Thanks for all of your comments and making me feel welcome. What was I thinking? Well, I was thinking that since all of her kids were adults except for one (who was 17 when we got married) that it wouldn't be so bad. But they are some of the most needy people I have ever seen. Yes, only one of the four finished high school and all had kids before the age of 20. I really had no idea that they were like this until we got married. Don't get me wrong... I love and adore my wife. When its just her and I at home, our marriage is wonderful and we hardly ever fight. When one of the kids moves in, the tension inside of me starts to build up. I want to say no, but of course what I hear is "I'm not going to let my grandchild live in the streets." I do feel like at times that the grandkids are used to make us feel guilty. They aren't really bad people, they're just used to their mom giving them their way and used to her spending her last dollar to help them out and I won't allow it anymore.

herewegoagain you are exactly right...the inmates (kids) were running the asylum until I came along. Now that I have started to put my foot down about loaning out money or bailing them out of another jam, of course I am public enemy #1. I have now gotten to the point where I have started calling them out on their BS and they hate me even more for that. The SD that is living with us now, she is the worst because she is the youngest and most spoiled. Has never had to work for anything in her life. Trust me, barring something life-changing happening, none of them will ever move back in with us again.

LizzieA's picture

You are in the unfortunate position of trying to retrain these girls to be adults. If your wife doesn't get on board with you, it's a no win situation. You can either cave and go along with it or fight it all the time. You need to agree as a couple how this will be handled.
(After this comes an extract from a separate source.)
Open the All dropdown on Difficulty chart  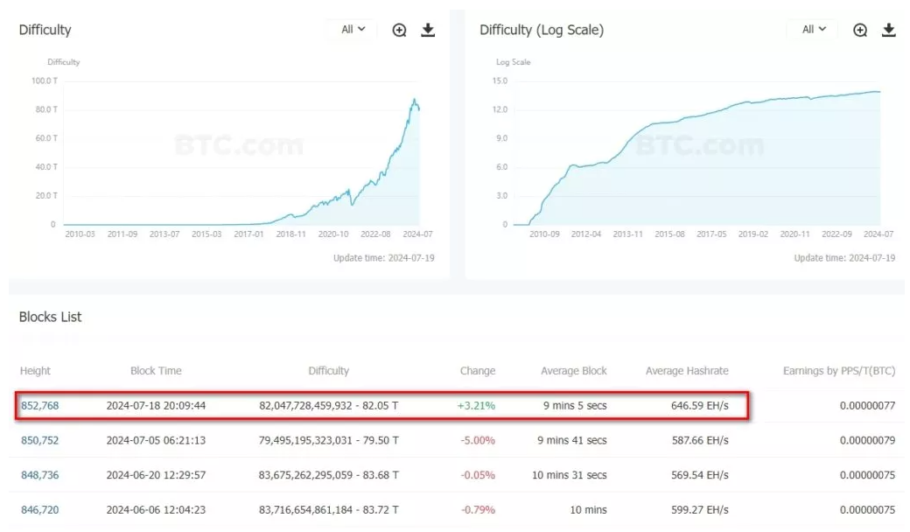coord(353,30)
And I have the sense that many of these girls have babies to extend their period of dependence, weird as that sounds. The baby is a very effective tool to pry support out of mom and dad.

StepX2's picture

Welcome!
Yes the grandkids are being used for emotional blackmail. I am sorry for your situation. Apparently there is something that made you fall in love with your wife but really...sounds like she did a crappy job of raising these women, and being a single parent is NOT an excuse.
I too have had and may again have adult SKids. So many times on this board I hear the SParent say they can't wait til the kid is 18. I just sigh Biggrin

Shannon61's picture

Touche . .my SD has 2 parents . . and a whole village of wonderful relatives and grands on DH's side. DH gave her the princess title, and while she was taught the value and importance of an education and career, she was taught little else. She's lazy, selfish, lacks common sense, is unfriendly, manipulative and wants everybody to kiss her a!@. This is just an example that advanced degreed brats are just as irritating, annoying and pathetic.
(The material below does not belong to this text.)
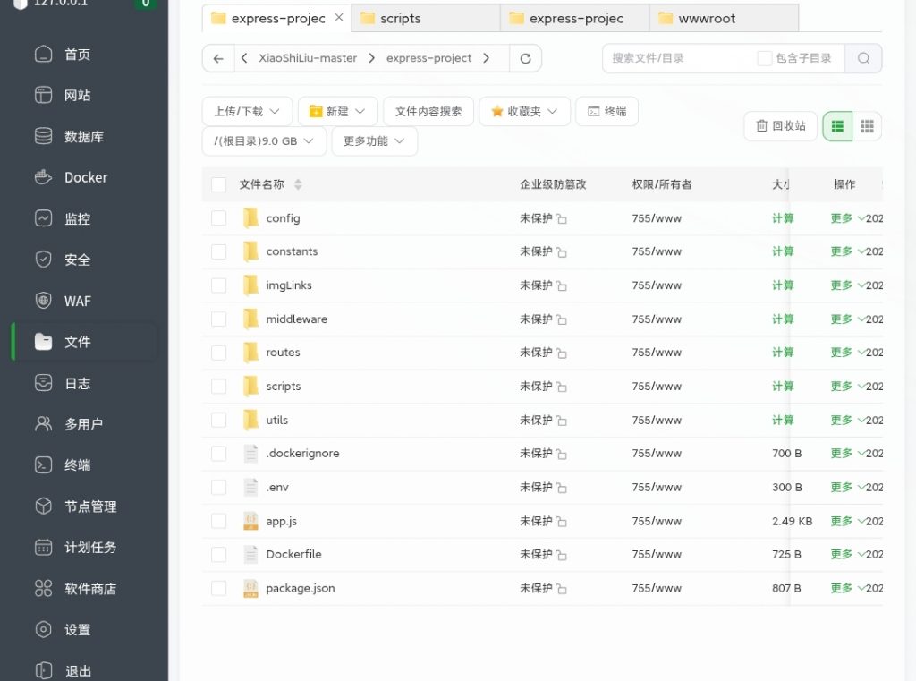Viewport: 916px width, 681px height.
Task: Enable the 包含子目录 checkbox
Action: click(764, 58)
Finally for all of those who say "I can't wait until they turn 18." Don't count on some huge character change. My SD will turn 28 in a few months and still lives at home. Turning a certain age doesn't make them adults, teaching them life skills, integrity, kindness, accountabilty, maturity, and self-reliant does.

frustratedstepdad's picture

Yep....when they turn 18, it really means nothing. It just becomes more aggravating that they're still acting like they're 12.

Disneyfan's picture

What did your wife say about the racial slur? The SD that had the balls to do that should be banned from your home. Her boyfriend should have had a few teeth knocked out.

frustratedstepdad's picture

I did try to fight the boyfriend but I stopped because he is the type that will call the cops on you after he instigates everything. My wife did stand strong when the racial slur was thrown at me, but of course that only lasted a few months. My SD's will pretty much say whatever they think you want to hear when they apologize and my wife falls for it hook, line, and sinker.